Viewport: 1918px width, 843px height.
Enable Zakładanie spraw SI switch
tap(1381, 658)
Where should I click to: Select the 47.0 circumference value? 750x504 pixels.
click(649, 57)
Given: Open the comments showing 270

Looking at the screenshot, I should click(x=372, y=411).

==

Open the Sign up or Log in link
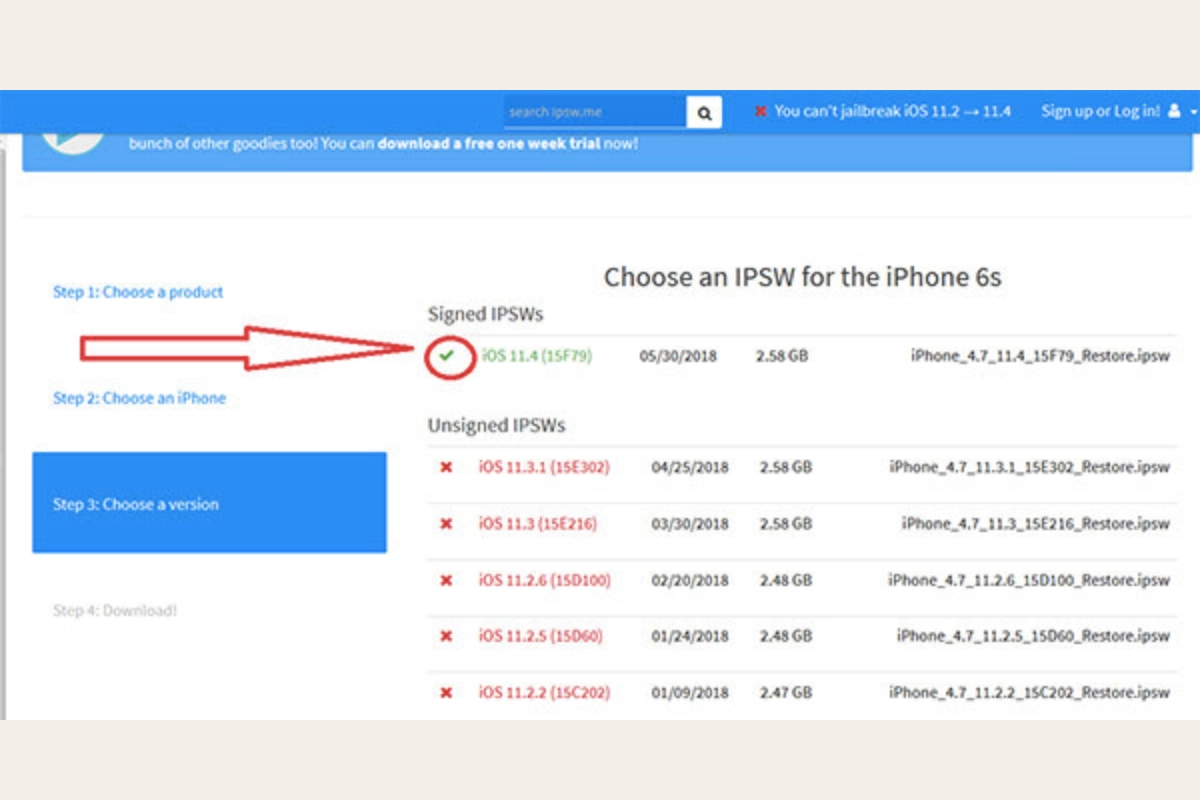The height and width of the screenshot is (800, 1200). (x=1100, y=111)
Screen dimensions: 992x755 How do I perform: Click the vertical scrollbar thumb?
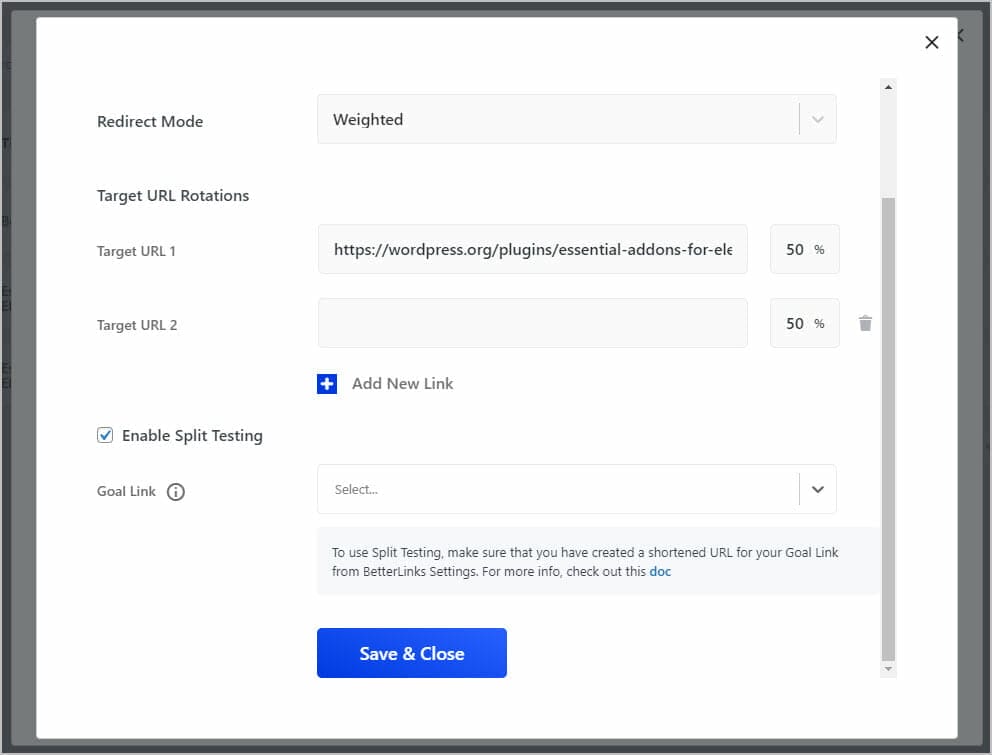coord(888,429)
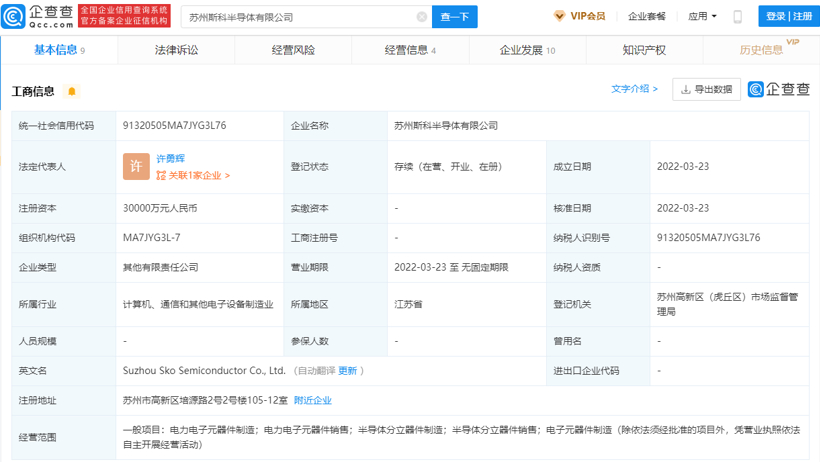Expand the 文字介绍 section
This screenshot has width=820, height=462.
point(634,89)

...

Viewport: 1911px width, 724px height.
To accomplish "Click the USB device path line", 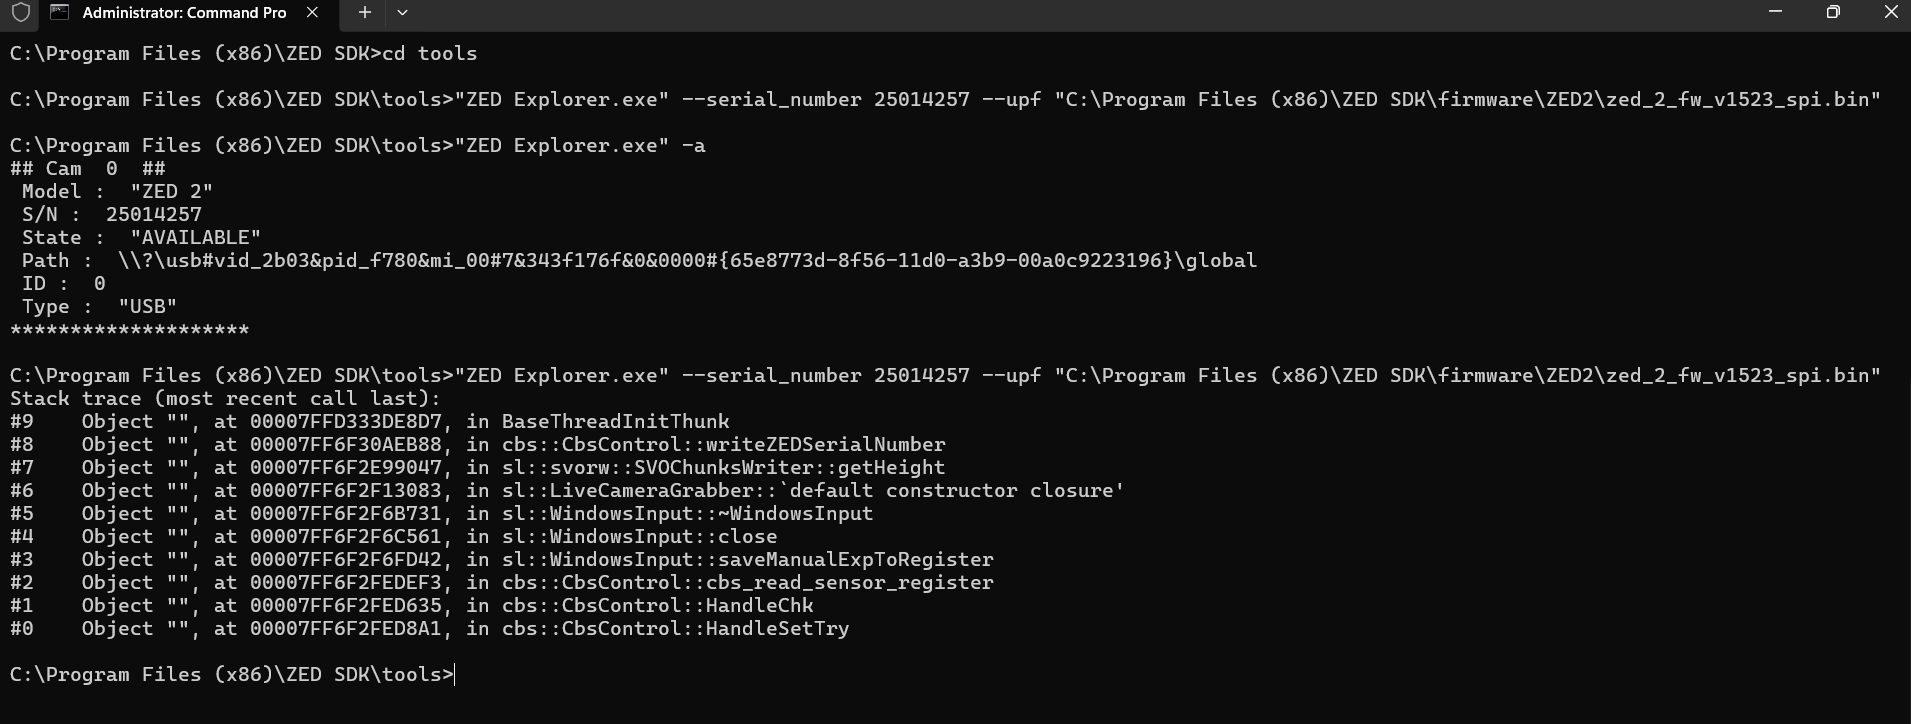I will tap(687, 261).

→ **Brief**
What is needed is a count of the lines in the data that contain the word "Viewport"; please give it and no other words.

→ **Answer section**
2